» Task requirements:
1. List every kind of camera shot that the passage on Michael Curtiz names.
2. In the passage on Michael Curtiz, substitute "cutting pace" for "editing rhythm" and write out the stretch that begins at the words "Another secret to" and stops after "and effortless pace.".

There is no question that the ten-year span from the mid-thirties to mid-forties was Curtiz’s most successful. It was the pinnacle of the studio system and Curtiz, often thought to epitomize the system, was a key player in the Warner success story, where he headed their list of “A” directors. Perhaps it is this close association with the studio system that has prevented Curtiz from receiving due respect for his achievements as one of the premier practitioners of the art of making movies.
Curtiz’s career can be considered in a number of segments.  The commercial and artistic success of the Curtiz/Flynn epics firmly established Michael Curtiz as one of the princes of Hollywood. Curtiz was not a man to rest on his laurels. After the last Flynn film, in the course of six years went on to direct four films nominated either for Best Actor or Best Picture. A workaholic, he produced a prodigious output of fine films, several times directing as many as three films in a single year.
There are a number of unifying forces in the body of Curtiz’s work. Elegant camera movement is a hallmark of the Curtiz film. The director’s camera begins a high approach to a scene, sweeps slowly downward into and through the detailed composition, and then closes dramatically on the scene’s main substance. In Casablanca and Angels with Dirty Faces, for instance, the stylized camera begins at the highest point of a cityscape, providing a broad perspective and setting, then moves in hypnotically. The camera is a magnet to the audience, drawing them into Curtiz’s world.  Not only does the establishing shot capture place, it creates the overall feeling that will dominate the film.
Another secret to the Curtiz success is his editing rhythm. His films move in incisive camera strokes without sacrificing a graceful flow. The establishing shot, the two-shot, the close-up, the long-shot is Curtiz’s cinematic dance created to bring his vision to life. Watching a Curtiz film with an added awareness of his astounding visual vocabulary will layer the experience. Curtiz’s films, even when flawed, move with an unpretentious grace and effortless pace.

» Listed records:
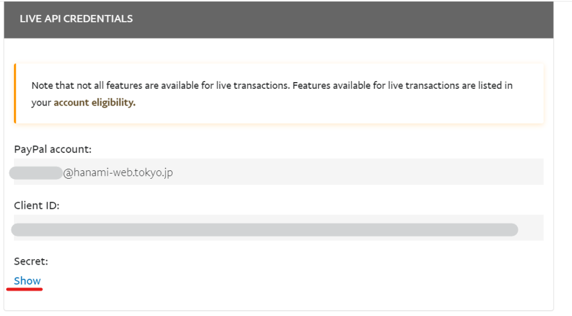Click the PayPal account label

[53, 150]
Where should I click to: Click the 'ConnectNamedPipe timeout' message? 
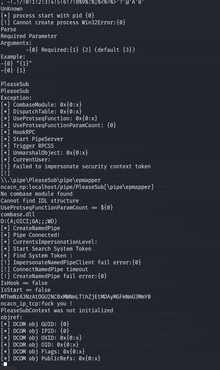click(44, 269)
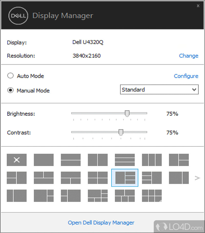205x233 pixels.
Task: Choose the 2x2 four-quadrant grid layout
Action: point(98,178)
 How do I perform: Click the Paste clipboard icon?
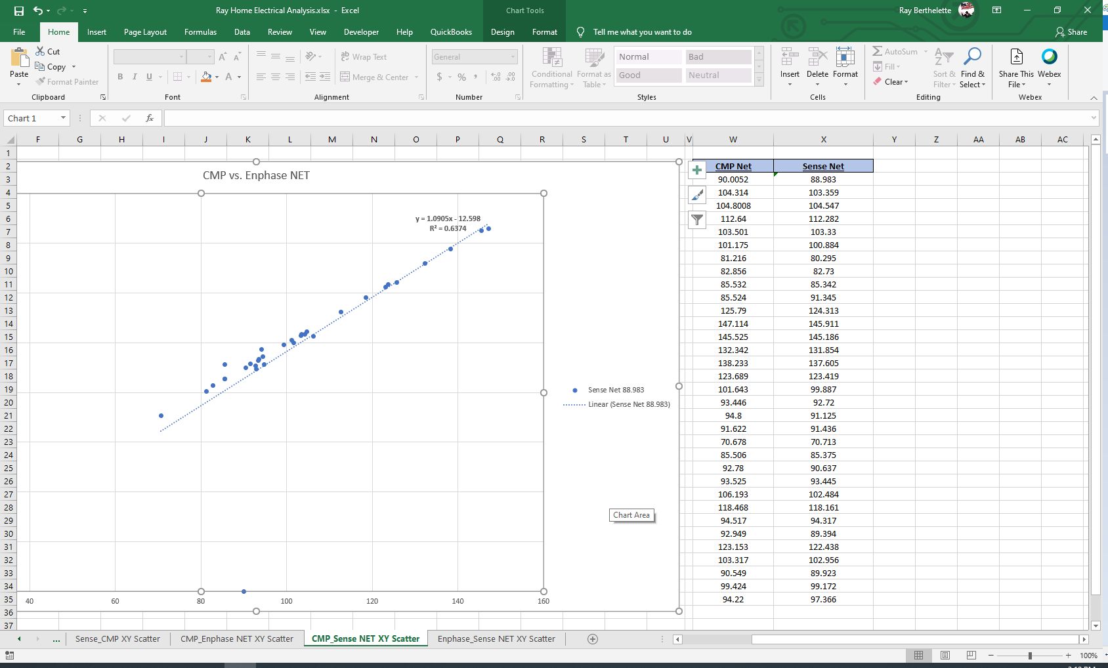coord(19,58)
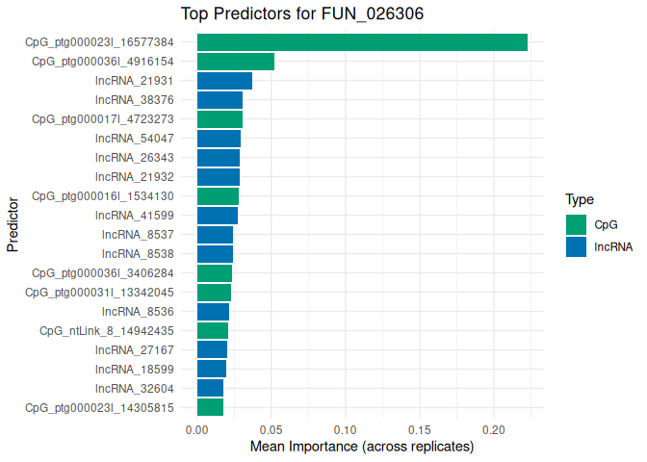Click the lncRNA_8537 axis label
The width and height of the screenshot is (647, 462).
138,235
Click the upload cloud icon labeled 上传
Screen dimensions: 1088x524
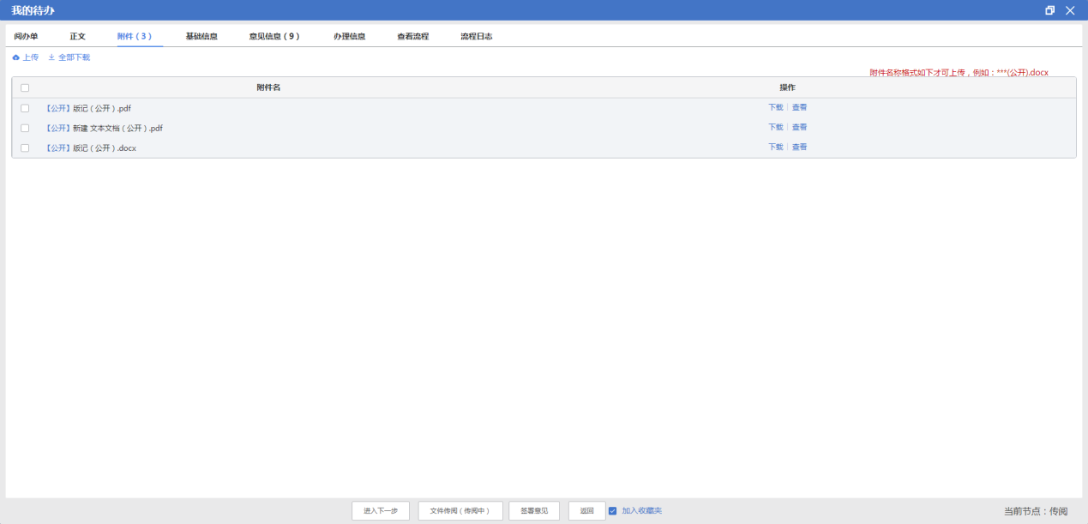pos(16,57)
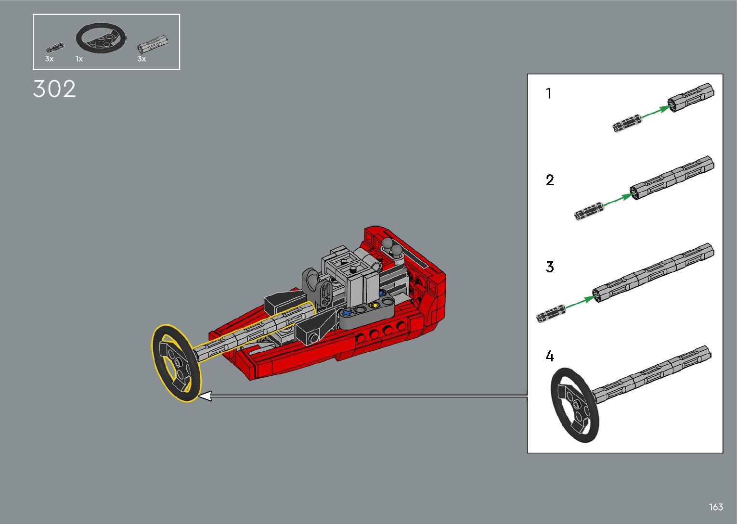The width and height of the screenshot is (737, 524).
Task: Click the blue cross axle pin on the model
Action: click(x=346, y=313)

» Task results:
1. establishing shot, two-shot, close-up, long-shot

2.
Another secret to the Curtiz success is his cutting pace. His films move in incisive camera strokes without sacrificing a graceful flow. The establishing shot, the two-shot, the close-up, the long-shot is Curtiz’s cinematic dance created to bring his vision to life. Watching a Curtiz film with an added awareness of his astounding visual vocabulary will layer the experience. Curtiz’s films, even when flawed, move with an unpretentious grace and effortless pace.